#### Work request:
Every line from the beginning of the data through the line containing "Click the magnifying" should be reproduced exactly, and no further lines should be output.

#### Data for processing:

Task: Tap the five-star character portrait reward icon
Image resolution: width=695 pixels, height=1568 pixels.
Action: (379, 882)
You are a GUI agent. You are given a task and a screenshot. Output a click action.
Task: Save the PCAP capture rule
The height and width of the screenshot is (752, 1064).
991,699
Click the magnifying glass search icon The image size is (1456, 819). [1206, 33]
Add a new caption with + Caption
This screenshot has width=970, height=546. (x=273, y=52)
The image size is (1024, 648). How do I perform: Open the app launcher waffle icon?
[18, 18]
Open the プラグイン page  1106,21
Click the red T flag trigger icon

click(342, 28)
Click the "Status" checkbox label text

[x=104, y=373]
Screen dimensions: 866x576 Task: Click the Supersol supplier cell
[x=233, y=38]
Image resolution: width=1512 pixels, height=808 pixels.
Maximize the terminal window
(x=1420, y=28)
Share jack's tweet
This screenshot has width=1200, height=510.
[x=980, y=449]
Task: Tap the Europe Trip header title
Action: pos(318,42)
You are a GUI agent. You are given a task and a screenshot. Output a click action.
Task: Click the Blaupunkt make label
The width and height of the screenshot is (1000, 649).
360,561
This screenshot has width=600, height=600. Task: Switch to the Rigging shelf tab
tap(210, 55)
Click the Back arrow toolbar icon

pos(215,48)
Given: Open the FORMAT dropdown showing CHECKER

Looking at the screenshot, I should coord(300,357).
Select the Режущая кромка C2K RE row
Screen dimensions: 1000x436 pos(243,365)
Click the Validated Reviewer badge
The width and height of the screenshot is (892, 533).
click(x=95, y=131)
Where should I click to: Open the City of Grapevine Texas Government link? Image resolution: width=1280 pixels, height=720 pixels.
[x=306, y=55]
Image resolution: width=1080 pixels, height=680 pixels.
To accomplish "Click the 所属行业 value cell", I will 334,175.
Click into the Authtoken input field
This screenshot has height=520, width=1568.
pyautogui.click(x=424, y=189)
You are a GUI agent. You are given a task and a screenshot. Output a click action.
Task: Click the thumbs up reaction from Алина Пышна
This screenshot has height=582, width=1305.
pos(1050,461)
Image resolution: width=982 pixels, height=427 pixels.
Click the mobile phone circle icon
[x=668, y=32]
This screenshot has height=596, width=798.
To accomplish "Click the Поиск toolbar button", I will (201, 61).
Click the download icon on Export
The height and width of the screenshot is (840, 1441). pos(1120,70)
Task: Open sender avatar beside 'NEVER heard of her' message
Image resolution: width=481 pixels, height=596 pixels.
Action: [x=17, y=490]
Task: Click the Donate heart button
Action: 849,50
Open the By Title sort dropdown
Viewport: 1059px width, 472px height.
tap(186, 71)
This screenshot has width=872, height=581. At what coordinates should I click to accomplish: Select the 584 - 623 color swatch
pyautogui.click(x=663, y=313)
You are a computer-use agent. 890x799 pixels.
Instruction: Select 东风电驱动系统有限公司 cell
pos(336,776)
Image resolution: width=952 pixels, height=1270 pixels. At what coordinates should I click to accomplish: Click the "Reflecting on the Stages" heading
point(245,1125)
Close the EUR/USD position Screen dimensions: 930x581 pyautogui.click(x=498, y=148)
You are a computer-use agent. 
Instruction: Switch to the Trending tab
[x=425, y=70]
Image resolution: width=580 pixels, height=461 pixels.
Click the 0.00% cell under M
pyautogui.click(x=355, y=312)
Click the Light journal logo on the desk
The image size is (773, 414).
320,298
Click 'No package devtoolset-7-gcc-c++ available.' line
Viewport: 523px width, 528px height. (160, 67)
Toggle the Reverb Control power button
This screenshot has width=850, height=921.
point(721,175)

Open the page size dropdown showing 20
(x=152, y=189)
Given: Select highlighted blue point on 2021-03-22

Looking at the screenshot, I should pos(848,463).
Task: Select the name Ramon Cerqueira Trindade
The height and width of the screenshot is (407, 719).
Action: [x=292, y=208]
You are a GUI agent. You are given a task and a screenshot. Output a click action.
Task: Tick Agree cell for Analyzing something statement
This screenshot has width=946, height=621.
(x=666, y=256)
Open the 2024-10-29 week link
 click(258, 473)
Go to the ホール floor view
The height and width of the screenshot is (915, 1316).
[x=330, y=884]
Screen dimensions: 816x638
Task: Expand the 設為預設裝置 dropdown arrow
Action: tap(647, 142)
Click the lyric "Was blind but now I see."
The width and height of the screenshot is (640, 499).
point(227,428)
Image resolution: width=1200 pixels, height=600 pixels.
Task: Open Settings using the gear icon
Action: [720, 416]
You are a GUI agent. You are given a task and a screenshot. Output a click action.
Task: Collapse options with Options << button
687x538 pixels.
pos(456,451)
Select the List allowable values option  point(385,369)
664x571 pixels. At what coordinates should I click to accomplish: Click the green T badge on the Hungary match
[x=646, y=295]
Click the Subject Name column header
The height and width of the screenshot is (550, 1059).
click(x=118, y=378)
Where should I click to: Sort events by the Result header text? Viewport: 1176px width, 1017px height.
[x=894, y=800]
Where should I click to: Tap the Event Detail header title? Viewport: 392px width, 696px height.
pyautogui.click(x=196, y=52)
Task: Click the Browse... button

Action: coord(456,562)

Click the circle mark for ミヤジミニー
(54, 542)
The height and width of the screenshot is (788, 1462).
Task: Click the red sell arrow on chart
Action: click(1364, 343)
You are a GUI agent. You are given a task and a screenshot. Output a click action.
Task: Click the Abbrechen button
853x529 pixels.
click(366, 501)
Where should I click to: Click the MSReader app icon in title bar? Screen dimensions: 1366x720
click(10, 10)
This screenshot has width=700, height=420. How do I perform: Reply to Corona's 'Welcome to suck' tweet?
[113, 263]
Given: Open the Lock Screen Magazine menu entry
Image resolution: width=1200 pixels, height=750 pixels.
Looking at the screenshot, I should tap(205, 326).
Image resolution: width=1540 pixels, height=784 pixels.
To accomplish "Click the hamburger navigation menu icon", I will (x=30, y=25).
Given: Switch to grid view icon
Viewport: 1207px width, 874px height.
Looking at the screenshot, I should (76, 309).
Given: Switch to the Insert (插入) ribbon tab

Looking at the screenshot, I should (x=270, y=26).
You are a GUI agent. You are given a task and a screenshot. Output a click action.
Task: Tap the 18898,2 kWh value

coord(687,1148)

#### Your solution:
Task: Tap the five-star character portrait reward icon
Image resolution: width=695 pixels, height=1568 pixels.
Action: (379, 882)
You are a GUI agent. You are given a task and a screenshot. Output a click action.
Task: Save the PCAP capture rule
The height and width of the screenshot is (752, 1064).
991,699
Click the magnifying glass search icon The image size is (1456, 819). [1206, 33]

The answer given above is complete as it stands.